» EXERCISE INSTRUCTIONS
The line containing "The image size", and every line after it to the end of the listing, should be repeated exactly; the pictures should not.
== SOURCE DATA ==
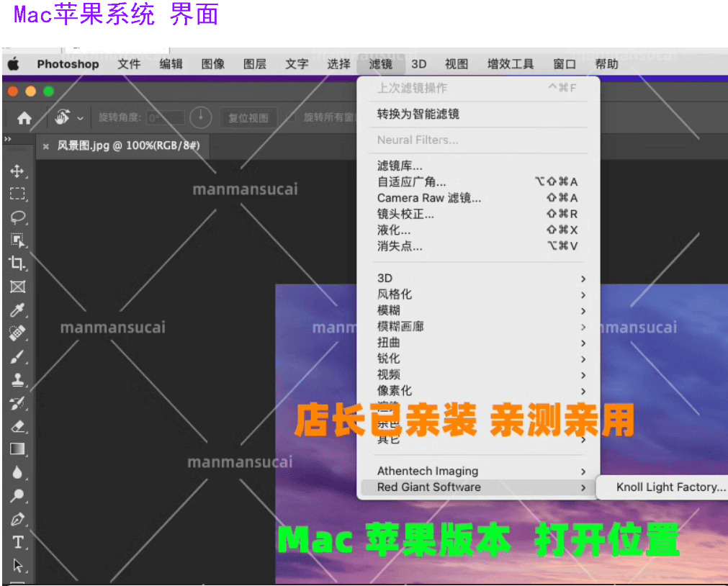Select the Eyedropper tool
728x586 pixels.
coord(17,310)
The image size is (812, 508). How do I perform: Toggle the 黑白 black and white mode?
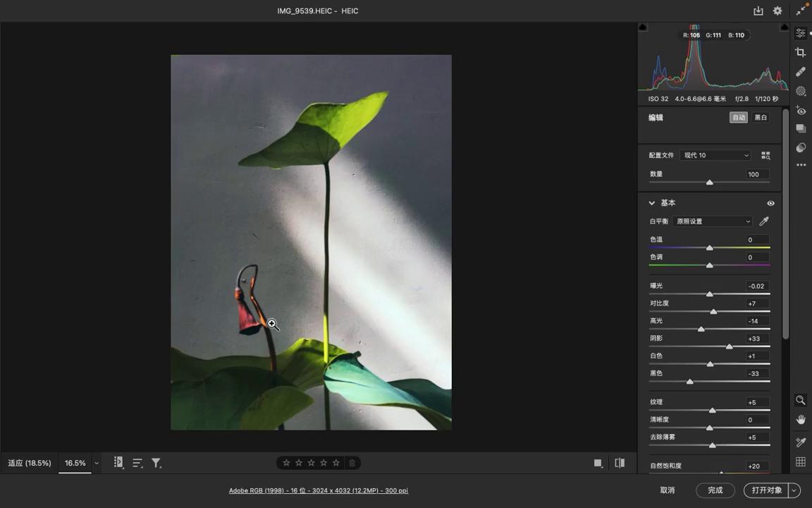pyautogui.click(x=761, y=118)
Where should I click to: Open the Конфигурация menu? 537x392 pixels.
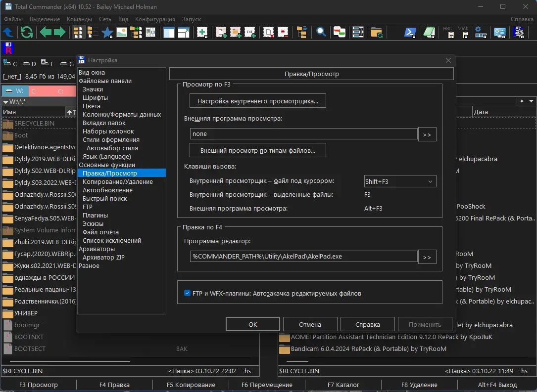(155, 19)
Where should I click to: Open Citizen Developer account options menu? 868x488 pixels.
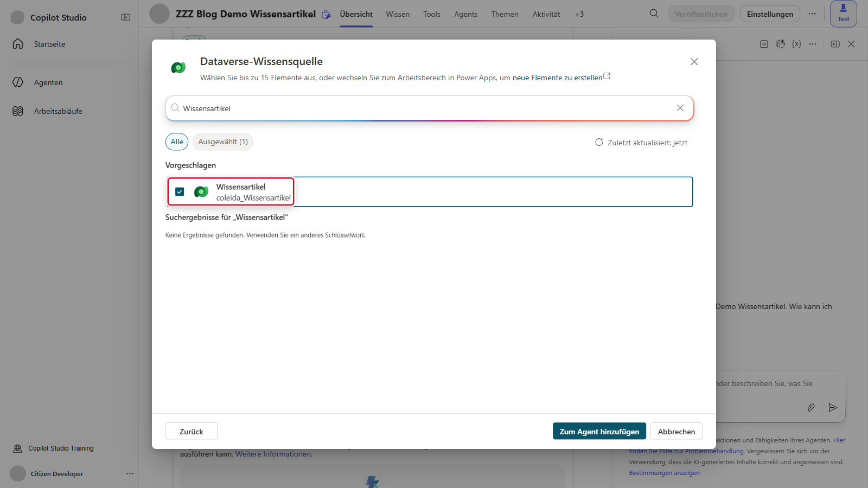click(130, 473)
===
» SOLUTION FOR THIS EXERCISE
The image size is (812, 508). How do I perform: Toggle the 黑白 black and white mode?
pyautogui.click(x=761, y=118)
Where should I click to: Open the Конфигурация menu? 537x392 pixels.
(155, 19)
Where should I click to: Open Citizen Developer account options menu? 868x488 pixels.
click(130, 473)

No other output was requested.